Exercise goal -
Return exactly the lines of the records below, starting at the line that contains "Present Time (38, 729)" and ending at the line that contains "Articles Supporting the Guidelines (62, 1104)", with both of those lines kept.

(Dataset entries)

○ ○ ○ ○

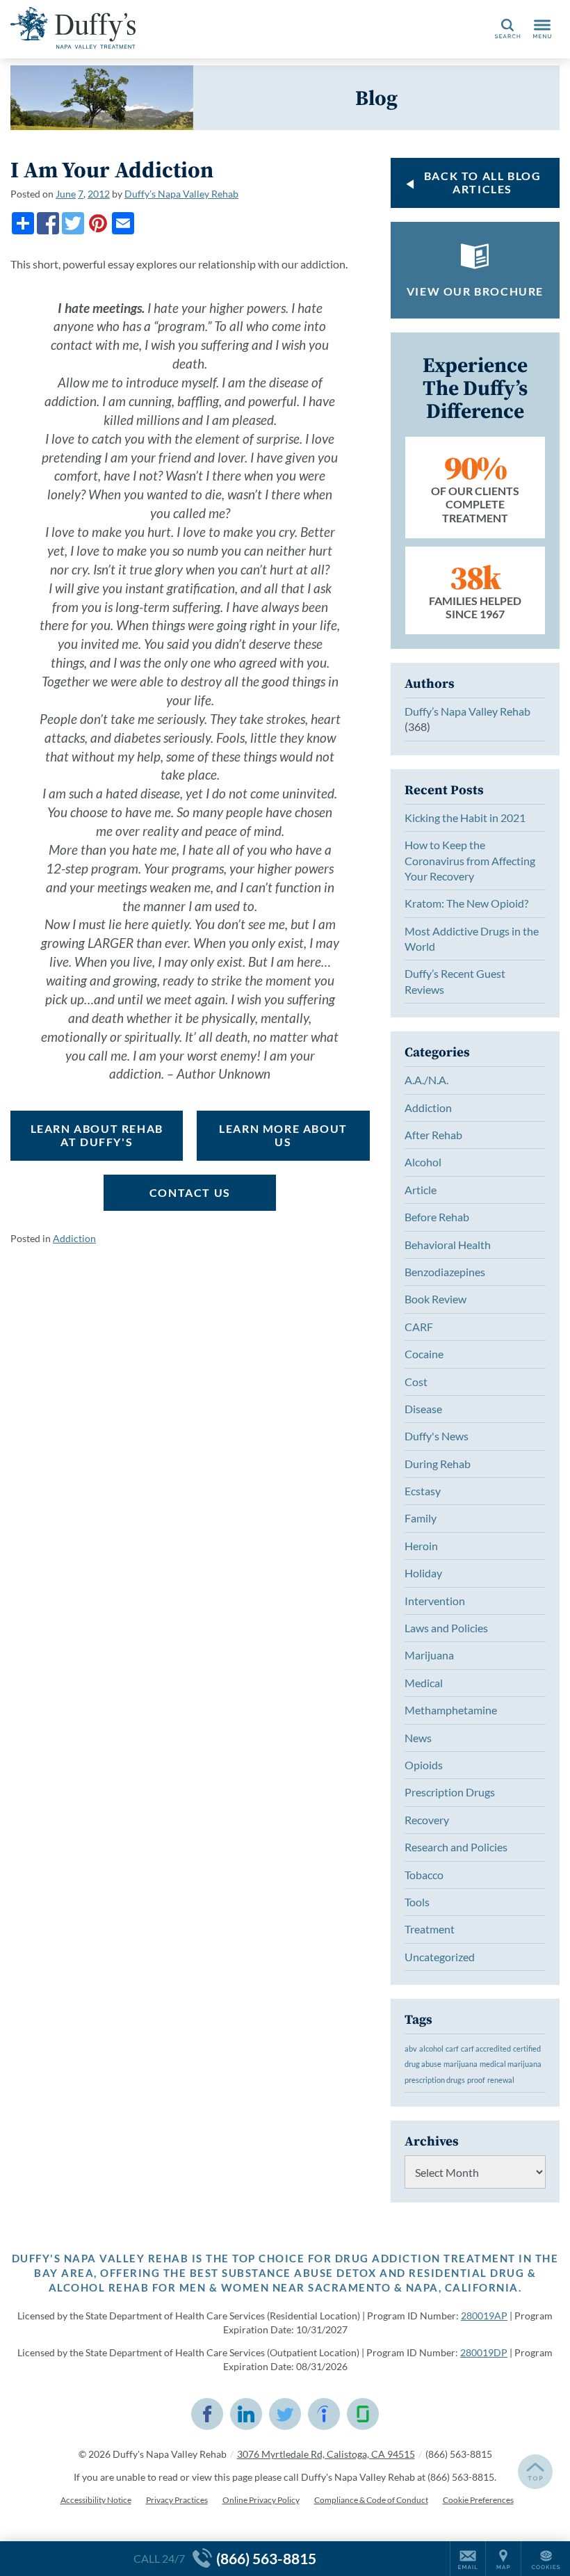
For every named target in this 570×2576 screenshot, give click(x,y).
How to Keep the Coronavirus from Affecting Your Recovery (470, 860)
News (418, 1737)
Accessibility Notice (95, 2500)
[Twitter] (73, 223)
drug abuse (423, 2063)
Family (421, 1517)
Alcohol (423, 1161)
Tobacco (424, 1874)
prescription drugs (435, 2079)
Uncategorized (440, 1956)
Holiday (423, 1572)
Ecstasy (423, 1490)
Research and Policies (456, 1846)
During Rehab (438, 1463)
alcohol (431, 2048)
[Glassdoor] (363, 2414)
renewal (500, 2079)
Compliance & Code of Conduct (371, 2500)
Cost (416, 1381)
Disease (423, 1408)
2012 (99, 194)
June (66, 194)
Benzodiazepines (445, 1271)
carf (452, 2048)
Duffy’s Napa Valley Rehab (181, 194)
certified (527, 2048)
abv (411, 2048)
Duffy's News (437, 1435)
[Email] (123, 223)
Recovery (427, 1819)
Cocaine (424, 1353)
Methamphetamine (451, 1709)
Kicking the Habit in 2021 (465, 817)
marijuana (460, 2063)
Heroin (421, 1545)
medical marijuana (511, 2063)
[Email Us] (467, 2558)
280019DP (483, 2352)
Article (421, 1189)
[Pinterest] (98, 223)
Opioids (424, 1764)
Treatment (430, 1928)
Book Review (435, 1298)
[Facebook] (47, 223)
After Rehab (433, 1134)
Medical (424, 1682)
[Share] (22, 223)
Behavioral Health (448, 1244)
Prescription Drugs (450, 1791)
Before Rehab (437, 1216)
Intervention (435, 1600)
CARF (419, 1326)
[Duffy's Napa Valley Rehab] (73, 28)
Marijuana (429, 1654)
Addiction (74, 1238)
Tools (417, 1901)
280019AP (484, 2315)
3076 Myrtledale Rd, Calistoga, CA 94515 (326, 2454)
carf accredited (486, 2048)
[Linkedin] (246, 2414)
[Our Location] (503, 2558)
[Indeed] (324, 2414)
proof (476, 2079)
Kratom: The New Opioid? (466, 903)
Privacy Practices (177, 2500)
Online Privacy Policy (261, 2500)
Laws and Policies (446, 1627)
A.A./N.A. (426, 1079)
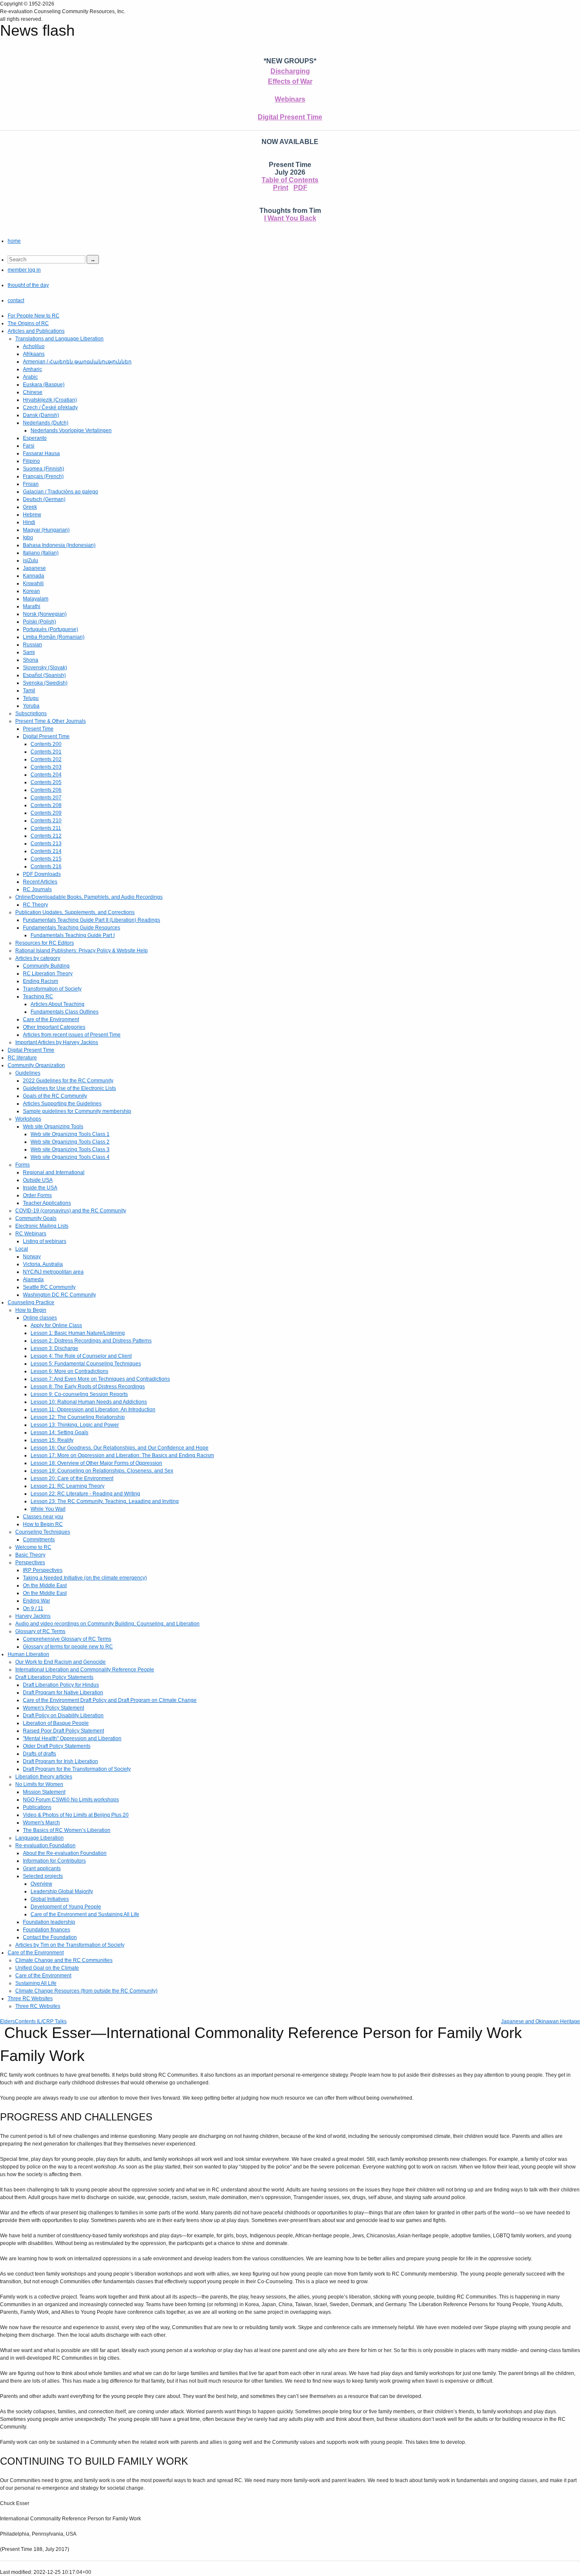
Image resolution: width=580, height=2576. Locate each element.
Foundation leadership (49, 1922)
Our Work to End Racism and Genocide (60, 1662)
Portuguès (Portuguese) (50, 629)
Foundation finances (46, 1930)
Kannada (33, 576)
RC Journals (37, 889)
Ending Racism (40, 981)
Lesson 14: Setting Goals (59, 1432)
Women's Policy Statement (53, 1708)
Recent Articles (40, 882)
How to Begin (30, 1310)
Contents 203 (46, 767)
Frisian (31, 484)
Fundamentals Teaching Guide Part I (73, 935)
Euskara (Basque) (44, 385)
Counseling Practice (31, 1302)
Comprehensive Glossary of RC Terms (67, 1639)
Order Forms (37, 1195)
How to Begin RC (43, 1524)
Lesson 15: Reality (52, 1440)
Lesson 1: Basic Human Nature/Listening (78, 1333)
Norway (32, 1257)
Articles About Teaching (57, 1004)
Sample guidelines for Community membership (77, 1111)
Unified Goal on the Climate (47, 1968)
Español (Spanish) (44, 675)
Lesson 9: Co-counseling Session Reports (79, 1394)
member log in (24, 270)
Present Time (38, 729)
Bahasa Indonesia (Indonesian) (59, 545)
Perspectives (30, 1562)
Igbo (28, 538)
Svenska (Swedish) (45, 683)
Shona (30, 660)
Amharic (32, 369)
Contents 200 (46, 744)
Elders (7, 2021)
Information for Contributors (54, 1861)
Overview (41, 1884)
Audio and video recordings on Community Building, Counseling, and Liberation (107, 1624)
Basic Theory (30, 1555)
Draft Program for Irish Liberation (60, 1761)
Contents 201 (46, 752)
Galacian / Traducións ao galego (60, 492)
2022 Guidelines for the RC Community (68, 1081)
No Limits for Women (39, 1784)
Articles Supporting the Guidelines (62, 1104)
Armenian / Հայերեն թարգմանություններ (77, 362)
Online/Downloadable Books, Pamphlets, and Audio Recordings (89, 897)
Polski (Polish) (39, 622)
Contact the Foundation (50, 1937)
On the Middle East (45, 1585)
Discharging (290, 71)
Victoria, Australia (43, 1264)
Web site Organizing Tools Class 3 (70, 1149)
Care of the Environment (51, 1019)
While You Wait (48, 1509)
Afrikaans (34, 354)
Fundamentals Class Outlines (65, 1012)
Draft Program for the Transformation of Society (77, 1769)
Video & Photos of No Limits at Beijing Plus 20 (76, 1815)
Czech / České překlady (50, 407)
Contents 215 (46, 859)
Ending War (36, 1601)
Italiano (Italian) (41, 553)
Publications (37, 1807)
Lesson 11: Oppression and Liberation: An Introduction (93, 1410)
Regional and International (53, 1172)
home (14, 241)
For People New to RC (33, 316)
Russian (32, 645)
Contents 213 (46, 843)
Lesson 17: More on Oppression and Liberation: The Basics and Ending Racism (122, 1455)
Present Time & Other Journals (50, 721)
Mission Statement (44, 1792)
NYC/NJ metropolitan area (53, 1272)
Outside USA (38, 1180)
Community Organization (36, 1065)
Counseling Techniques (42, 1532)
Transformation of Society (52, 989)
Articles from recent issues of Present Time (72, 1035)
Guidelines (27, 1073)
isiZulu (30, 560)
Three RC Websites (30, 1998)
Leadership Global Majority (62, 1891)
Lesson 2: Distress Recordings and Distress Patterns (91, 1341)
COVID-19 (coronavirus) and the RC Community (70, 1211)
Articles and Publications (36, 331)
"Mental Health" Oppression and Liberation (72, 1738)
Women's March (41, 1823)
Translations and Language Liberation (59, 339)
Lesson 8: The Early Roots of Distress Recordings (88, 1387)
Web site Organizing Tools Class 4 (70, 1157)
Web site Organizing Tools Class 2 (70, 1142)
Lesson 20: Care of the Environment (72, 1478)
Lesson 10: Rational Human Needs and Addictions (89, 1402)
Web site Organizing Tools (53, 1126)
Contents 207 (46, 798)
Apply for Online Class (56, 1325)
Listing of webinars (44, 1241)
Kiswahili (33, 583)
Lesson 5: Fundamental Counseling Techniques (86, 1364)
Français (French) (43, 476)
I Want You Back (290, 218)
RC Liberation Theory (48, 974)
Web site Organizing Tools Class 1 (70, 1134)
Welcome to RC (33, 1547)
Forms (22, 1165)
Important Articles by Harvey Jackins (56, 1042)
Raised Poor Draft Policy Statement (63, 1731)
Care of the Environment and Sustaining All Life (85, 1914)
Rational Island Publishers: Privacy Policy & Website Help (81, 951)
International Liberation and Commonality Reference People (84, 1670)
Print (280, 187)
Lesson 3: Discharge (54, 1348)
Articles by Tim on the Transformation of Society (69, 1945)
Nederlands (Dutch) (45, 423)
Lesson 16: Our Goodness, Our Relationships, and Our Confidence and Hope (119, 1448)
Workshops (28, 1119)
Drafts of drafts (39, 1754)
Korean (31, 591)
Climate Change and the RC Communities (64, 1960)
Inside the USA (40, 1188)
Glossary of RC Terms (40, 1631)
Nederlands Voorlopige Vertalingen (71, 430)
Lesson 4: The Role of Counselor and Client (81, 1356)
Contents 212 (46, 836)
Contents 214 (46, 851)
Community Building (46, 966)
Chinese (32, 392)
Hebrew (32, 515)
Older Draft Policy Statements (56, 1746)
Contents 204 (46, 775)
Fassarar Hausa (41, 453)
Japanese (34, 568)
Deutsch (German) (44, 499)
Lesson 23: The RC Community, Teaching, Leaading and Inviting (105, 1501)
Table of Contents (290, 180)
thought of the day (28, 285)
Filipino (31, 461)
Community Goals (35, 1218)
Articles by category (37, 958)
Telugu (31, 698)
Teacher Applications (47, 1203)
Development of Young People (66, 1907)
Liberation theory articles (43, 1777)
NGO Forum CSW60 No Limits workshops (71, 1800)
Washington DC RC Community (59, 1295)
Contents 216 (46, 866)
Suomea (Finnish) (43, 469)
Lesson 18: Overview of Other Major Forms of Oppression (96, 1463)
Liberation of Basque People (56, 1723)
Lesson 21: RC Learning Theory (67, 1486)
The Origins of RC (28, 323)
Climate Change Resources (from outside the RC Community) (86, 1991)
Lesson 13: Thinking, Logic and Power (75, 1425)
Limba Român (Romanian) (53, 637)
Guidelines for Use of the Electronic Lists (69, 1088)
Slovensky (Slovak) (45, 668)
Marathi (31, 606)
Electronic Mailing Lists (41, 1226)
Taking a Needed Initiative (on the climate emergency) (85, 1578)
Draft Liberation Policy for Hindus (61, 1685)
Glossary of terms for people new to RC (68, 1647)
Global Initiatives (50, 1899)
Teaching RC (38, 996)
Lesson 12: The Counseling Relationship (78, 1417)
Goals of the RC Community (55, 1096)
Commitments (39, 1540)
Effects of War (290, 81)
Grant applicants (42, 1868)
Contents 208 (46, 805)
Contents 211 (46, 828)
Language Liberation (39, 1838)
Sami (29, 652)
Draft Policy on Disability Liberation (63, 1715)
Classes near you (43, 1517)
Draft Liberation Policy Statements (54, 1677)
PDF (300, 187)
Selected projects (43, 1876)
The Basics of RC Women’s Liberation (66, 1830)
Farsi (28, 446)
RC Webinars (30, 1234)
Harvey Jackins (33, 1616)
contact (16, 300)
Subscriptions (31, 713)
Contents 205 (46, 782)
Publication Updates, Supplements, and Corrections (75, 912)
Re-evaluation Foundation (45, 1845)
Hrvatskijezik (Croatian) (50, 400)
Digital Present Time (290, 117)
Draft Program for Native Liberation (63, 1693)
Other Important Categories (54, 1027)
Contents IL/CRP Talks (41, 2021)
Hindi (29, 522)
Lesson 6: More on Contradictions (69, 1371)
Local (21, 1249)
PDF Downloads (42, 874)
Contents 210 (46, 821)
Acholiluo (34, 346)
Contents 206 (46, 790)
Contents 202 (46, 759)
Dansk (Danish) (41, 415)
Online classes (40, 1318)
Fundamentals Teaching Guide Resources (71, 928)
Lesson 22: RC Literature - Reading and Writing (85, 1494)
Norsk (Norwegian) (45, 614)
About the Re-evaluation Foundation (65, 1853)
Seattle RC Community (49, 1287)
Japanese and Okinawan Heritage (540, 2021)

○ ○ ○ ○

Answer box -
Present Time (38, 729)
Bahasa Indonesia (Indonesian) (59, 545)
Perspectives (30, 1562)
Igbo (28, 538)
Svenska (Swedish) (45, 683)
Shona (30, 660)
Amharic (32, 369)
Contents 200 (46, 744)
Elders (7, 2021)
Information for Contributors (54, 1861)
Overview (41, 1884)
Audio and video recordings on Community Building, Counseling, and Liberation (107, 1624)
Basic Theory (30, 1555)
Draft Program for Irish Liberation (60, 1761)
Contents 201 (46, 752)
Galacian / Traducións ao galego (60, 492)
2022 Guidelines for the RC Community (68, 1081)
No Limits for Women (39, 1784)
Articles Supporting the Guidelines (62, 1104)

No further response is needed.